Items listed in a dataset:
+===+

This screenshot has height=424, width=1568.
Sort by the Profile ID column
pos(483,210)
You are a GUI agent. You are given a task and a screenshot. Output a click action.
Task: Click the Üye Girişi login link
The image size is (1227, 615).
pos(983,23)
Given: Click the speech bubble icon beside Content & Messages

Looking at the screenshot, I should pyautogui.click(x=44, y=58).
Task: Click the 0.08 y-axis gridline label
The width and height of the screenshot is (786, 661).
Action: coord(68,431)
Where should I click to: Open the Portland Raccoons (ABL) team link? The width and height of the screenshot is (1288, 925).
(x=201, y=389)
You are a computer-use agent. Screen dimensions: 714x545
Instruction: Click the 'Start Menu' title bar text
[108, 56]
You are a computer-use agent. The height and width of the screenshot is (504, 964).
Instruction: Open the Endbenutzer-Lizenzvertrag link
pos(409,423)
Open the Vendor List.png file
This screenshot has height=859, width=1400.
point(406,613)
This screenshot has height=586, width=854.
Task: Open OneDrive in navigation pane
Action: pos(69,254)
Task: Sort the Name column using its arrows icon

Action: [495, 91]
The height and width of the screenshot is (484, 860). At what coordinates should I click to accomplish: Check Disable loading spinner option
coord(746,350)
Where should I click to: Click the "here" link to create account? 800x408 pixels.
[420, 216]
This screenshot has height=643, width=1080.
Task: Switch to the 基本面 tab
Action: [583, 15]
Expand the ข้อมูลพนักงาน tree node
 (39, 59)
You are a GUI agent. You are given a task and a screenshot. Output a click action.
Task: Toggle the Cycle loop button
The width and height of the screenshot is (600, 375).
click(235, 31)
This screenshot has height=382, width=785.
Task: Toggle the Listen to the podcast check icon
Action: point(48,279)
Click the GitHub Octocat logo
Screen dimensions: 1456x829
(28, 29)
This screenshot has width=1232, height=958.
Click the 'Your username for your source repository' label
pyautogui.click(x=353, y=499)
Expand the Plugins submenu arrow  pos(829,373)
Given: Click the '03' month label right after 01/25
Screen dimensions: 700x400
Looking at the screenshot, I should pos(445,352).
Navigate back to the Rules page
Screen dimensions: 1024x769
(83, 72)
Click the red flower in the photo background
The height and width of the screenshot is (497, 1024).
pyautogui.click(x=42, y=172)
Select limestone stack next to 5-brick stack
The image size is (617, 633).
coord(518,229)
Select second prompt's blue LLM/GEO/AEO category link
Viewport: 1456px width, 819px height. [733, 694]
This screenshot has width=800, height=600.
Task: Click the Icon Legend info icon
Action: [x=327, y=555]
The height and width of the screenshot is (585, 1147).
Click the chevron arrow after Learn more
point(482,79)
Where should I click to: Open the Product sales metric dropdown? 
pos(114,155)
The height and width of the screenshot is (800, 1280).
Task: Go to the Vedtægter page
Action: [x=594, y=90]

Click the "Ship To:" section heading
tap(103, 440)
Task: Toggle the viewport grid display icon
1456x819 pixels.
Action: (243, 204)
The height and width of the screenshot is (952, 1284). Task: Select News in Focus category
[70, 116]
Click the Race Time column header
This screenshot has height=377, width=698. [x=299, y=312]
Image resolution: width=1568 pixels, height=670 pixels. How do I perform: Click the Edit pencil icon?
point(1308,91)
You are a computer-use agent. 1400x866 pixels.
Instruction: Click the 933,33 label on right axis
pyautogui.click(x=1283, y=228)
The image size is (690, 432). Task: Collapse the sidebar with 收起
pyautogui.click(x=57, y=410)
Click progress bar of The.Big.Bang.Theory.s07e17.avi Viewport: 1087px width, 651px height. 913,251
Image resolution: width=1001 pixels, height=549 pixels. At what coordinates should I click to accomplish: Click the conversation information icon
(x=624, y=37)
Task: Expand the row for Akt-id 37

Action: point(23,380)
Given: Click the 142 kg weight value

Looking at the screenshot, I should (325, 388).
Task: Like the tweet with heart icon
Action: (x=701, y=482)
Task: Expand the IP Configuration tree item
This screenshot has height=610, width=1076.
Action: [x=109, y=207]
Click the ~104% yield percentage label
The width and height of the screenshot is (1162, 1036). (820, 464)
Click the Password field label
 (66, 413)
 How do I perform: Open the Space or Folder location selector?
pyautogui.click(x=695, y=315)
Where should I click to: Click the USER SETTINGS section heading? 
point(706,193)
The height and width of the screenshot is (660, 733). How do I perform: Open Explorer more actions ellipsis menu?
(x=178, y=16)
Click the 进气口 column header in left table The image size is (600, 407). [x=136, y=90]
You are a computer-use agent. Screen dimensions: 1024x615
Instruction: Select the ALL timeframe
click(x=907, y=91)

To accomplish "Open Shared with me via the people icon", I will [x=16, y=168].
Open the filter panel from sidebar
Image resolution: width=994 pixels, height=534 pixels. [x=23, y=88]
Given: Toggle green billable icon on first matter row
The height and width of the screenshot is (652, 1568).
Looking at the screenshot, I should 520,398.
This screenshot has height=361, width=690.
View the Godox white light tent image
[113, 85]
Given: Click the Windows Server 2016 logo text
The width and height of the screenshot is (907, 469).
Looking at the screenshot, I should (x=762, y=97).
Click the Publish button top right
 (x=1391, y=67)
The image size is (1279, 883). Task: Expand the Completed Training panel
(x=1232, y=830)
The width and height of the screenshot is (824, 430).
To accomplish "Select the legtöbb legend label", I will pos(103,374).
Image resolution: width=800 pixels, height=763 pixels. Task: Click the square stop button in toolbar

+===+

* [What to produce]: Reproduce every line of the material above verbatim, from the first entry through the last.

* [Reply]:
This screenshot has height=424, width=1568.
Sort by the Profile ID column
pos(483,210)
You are a GUI agent. You are given a task and a screenshot. Output a click action.
Task: Click the Üye Girişi login link
The image size is (1227, 615).
pos(983,23)
Given: Click the speech bubble icon beside Content & Messages

Looking at the screenshot, I should pyautogui.click(x=44, y=58).
Task: Click the 0.08 y-axis gridline label
The width and height of the screenshot is (786, 661).
Action: coord(68,431)
Where should I click to: Open the Portland Raccoons (ABL) team link? The width and height of the screenshot is (1288, 925).
(x=201, y=389)
You are a computer-use agent. Screen dimensions: 714x545
Instruction: Click the 'Start Menu' title bar text
[108, 56]
You are a computer-use agent. The height and width of the screenshot is (504, 964).
Instruction: Open the Endbenutzer-Lizenzvertrag link
pos(409,423)
Open the Vendor List.png file
This screenshot has height=859, width=1400.
point(406,613)
This screenshot has height=586, width=854.
Task: Open OneDrive in navigation pane
Action: pos(69,254)
Task: Sort the Name column using its arrows icon

Action: [495, 91]
The height and width of the screenshot is (484, 860). At what coordinates should I click to accomplish: Check Disable loading spinner option
coord(746,350)
Where should I click to: Click the "here" link to create account? 800x408 pixels.
[420, 216]
This screenshot has height=643, width=1080.
Task: Switch to the 基本面 tab
Action: [583, 15]
Expand the ข้อมูลพนักงาน tree node
 (39, 59)
You are a GUI agent. You are given a task and a screenshot. Output a click action.
Task: Toggle the Cycle loop button
The width and height of the screenshot is (600, 375).
click(235, 31)
This screenshot has height=382, width=785.
Task: Toggle the Listen to the podcast check icon
Action: point(48,279)
Click the GitHub Octocat logo
Screen dimensions: 1456x829
(28, 29)
This screenshot has width=1232, height=958.
Click the 'Your username for your source repository' label
pyautogui.click(x=353, y=499)
Expand the Plugins submenu arrow  pos(829,373)
Given: Click the '03' month label right after 01/25
Screen dimensions: 700x400
Looking at the screenshot, I should pos(445,352).
Navigate back to the Rules page
Screen dimensions: 1024x769
(83, 72)
Click the red flower in the photo background
The height and width of the screenshot is (497, 1024).
pyautogui.click(x=42, y=172)
Select limestone stack next to 5-brick stack
The image size is (617, 633).
coord(518,229)
Select second prompt's blue LLM/GEO/AEO category link
Viewport: 1456px width, 819px height. [733, 694]
This screenshot has width=800, height=600.
Task: Click the Icon Legend info icon
Action: [x=327, y=555]
The height and width of the screenshot is (585, 1147).
Click the chevron arrow after Learn more
point(482,79)
Where should I click to: Open the Product sales metric dropdown? 
pos(114,155)
The height and width of the screenshot is (800, 1280).
Task: Go to the Vedtægter page
Action: [x=594, y=90]

Click the "Ship To:" section heading
tap(103, 440)
Task: Toggle the viewport grid display icon
1456x819 pixels.
Action: (243, 204)
The height and width of the screenshot is (952, 1284). Task: Select News in Focus category
[70, 116]
Click the Race Time column header
This screenshot has height=377, width=698. [x=299, y=312]
Image resolution: width=1568 pixels, height=670 pixels. How do I perform: Click the Edit pencil icon?
point(1308,91)
You are a computer-use agent. 1400x866 pixels.
Instruction: Click the 933,33 label on right axis
pyautogui.click(x=1283, y=228)
The image size is (690, 432). Task: Collapse the sidebar with 收起
pyautogui.click(x=57, y=410)
Click progress bar of The.Big.Bang.Theory.s07e17.avi Viewport: 1087px width, 651px height. 913,251
Image resolution: width=1001 pixels, height=549 pixels. At what coordinates should I click to accomplish: Click the conversation information icon
(x=624, y=37)
Task: Expand the row for Akt-id 37

Action: point(23,380)
Given: Click the 142 kg weight value

Looking at the screenshot, I should (325, 388).
Task: Like the tweet with heart icon
Action: (x=701, y=482)
Task: Expand the IP Configuration tree item
This screenshot has height=610, width=1076.
Action: [x=109, y=207]
Click the ~104% yield percentage label
The width and height of the screenshot is (1162, 1036). (820, 464)
Click the Password field label
 (66, 413)
 How do I perform: Open the Space or Folder location selector?
pyautogui.click(x=695, y=315)
Where should I click to: Click the USER SETTINGS section heading? 
point(706,193)
The height and width of the screenshot is (660, 733). How do I perform: Open Explorer more actions ellipsis menu?
(x=178, y=16)
Click the 进气口 column header in left table The image size is (600, 407). [x=136, y=90]
You are a computer-use agent. Screen dimensions: 1024x615
Instruction: Select the ALL timeframe
click(x=907, y=91)

To accomplish "Open Shared with me via the people icon", I will [x=16, y=168].
Open the filter panel from sidebar
Image resolution: width=994 pixels, height=534 pixels. [x=23, y=88]
Given: Toggle green billable icon on first matter row
The height and width of the screenshot is (652, 1568).
Looking at the screenshot, I should 520,398.
This screenshot has height=361, width=690.
View the Godox white light tent image
[113, 85]
Given: Click the Windows Server 2016 logo text
The width and height of the screenshot is (907, 469).
Looking at the screenshot, I should (x=762, y=97).
Click the Publish button top right
 (x=1391, y=67)
The image size is (1279, 883). Task: Expand the Completed Training panel
(x=1232, y=830)
The width and height of the screenshot is (824, 430).
To accomplish "Select the legtöbb legend label", I will pos(103,374).
Image resolution: width=800 pixels, height=763 pixels. Task: Click the square stop button in toolbar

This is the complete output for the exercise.